Imagem mostra xícara de café com a bebida em cima café moído
Foto: Freepik

A possível elevação da tarifa sobre o café solúvel brasileiro nos Estados Unidos acendeu um alerta no setor cafeeiro. Pela proposta apresentada pelo Escritório de Comércio dos Estados Unidos (USTR, na sigla em inglês) nesta terça-feira (2), o produto passaria a ser taxado em 25%, acima dos atuais 10%, a partir de 15 de julho de 2026.
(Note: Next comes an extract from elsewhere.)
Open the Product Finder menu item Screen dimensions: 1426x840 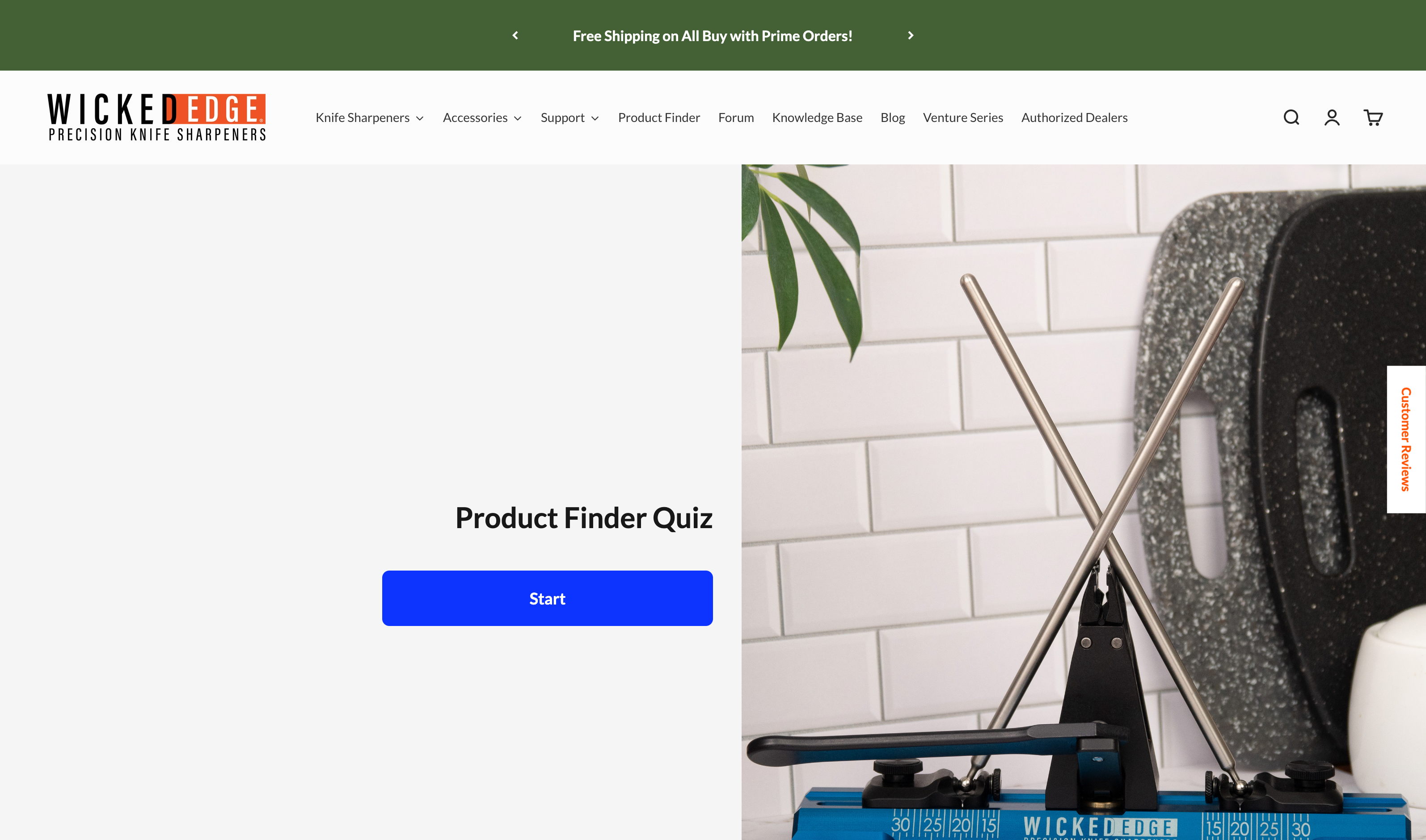point(658,118)
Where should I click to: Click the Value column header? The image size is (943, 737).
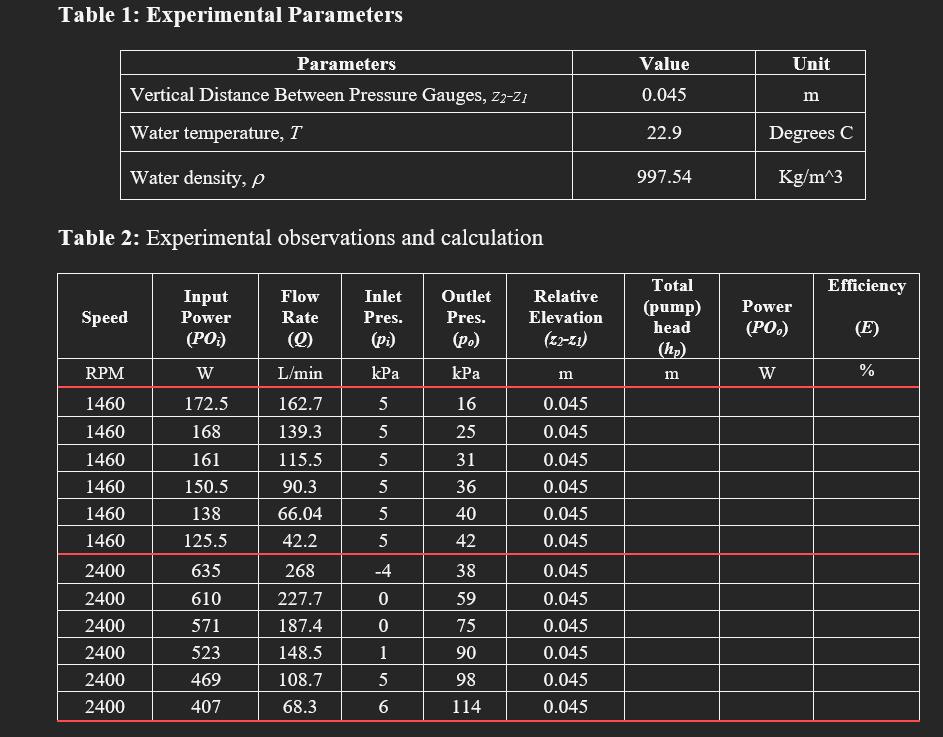663,63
A preocupação foi manifestada pela Associação Brasileira de Cafés Especiais (BSCA), que acompanha as discussões sobre a política comercial norte-americana.

Maior parte dos cafés ficou de fora

Embora o cenário seja considerado preocupante para o café solúvel, a entidade destaca que a maior parte dos cafés brasileiros foi incluída na lista de exceções apresentada pelo USTR.

Entre os produtos isentos da nova tarifa estão os cafés verdes, torrados, descafeinados, além de cascas, películas e diversos extratos e concentrados derivados do café.

Na avaliação da BSCA, a exclusão desses produtos da proposta é positiva para o setor exportador brasileiro.

Impacto pode atingir toda a cadeia

Apesar disso, a entidade demonstra preocupação com os reflexos que uma eventual taxação maior sobre o café solúvel pode provocar na cadeia produtiva.

Segundo a associação, a medida pode afetar diretamente a indústria brasileira de café solúvel e criar restrições ao comércio entre Brasil e Estados Unidos.

Diante do cenário, a BSCA informou que seguirá em diálogo com o governo brasileiro, entidades do setor e representantes norte-americanos para buscar a isenção também para o café solúvel.

Decisão ainda está em discussão

A proposta apresentada pelo USTR ainda não é definitiva. O processo regulatório segue em andamento e terá novos desdobramentos até 6 de julho, quando o órgão realizará uma audiência para discutir a medida.

Até lá, o setor acompanha as negociações na tentativa de evitar que o café solúvel brasileiro seja incluído na nova tarifa de 25%.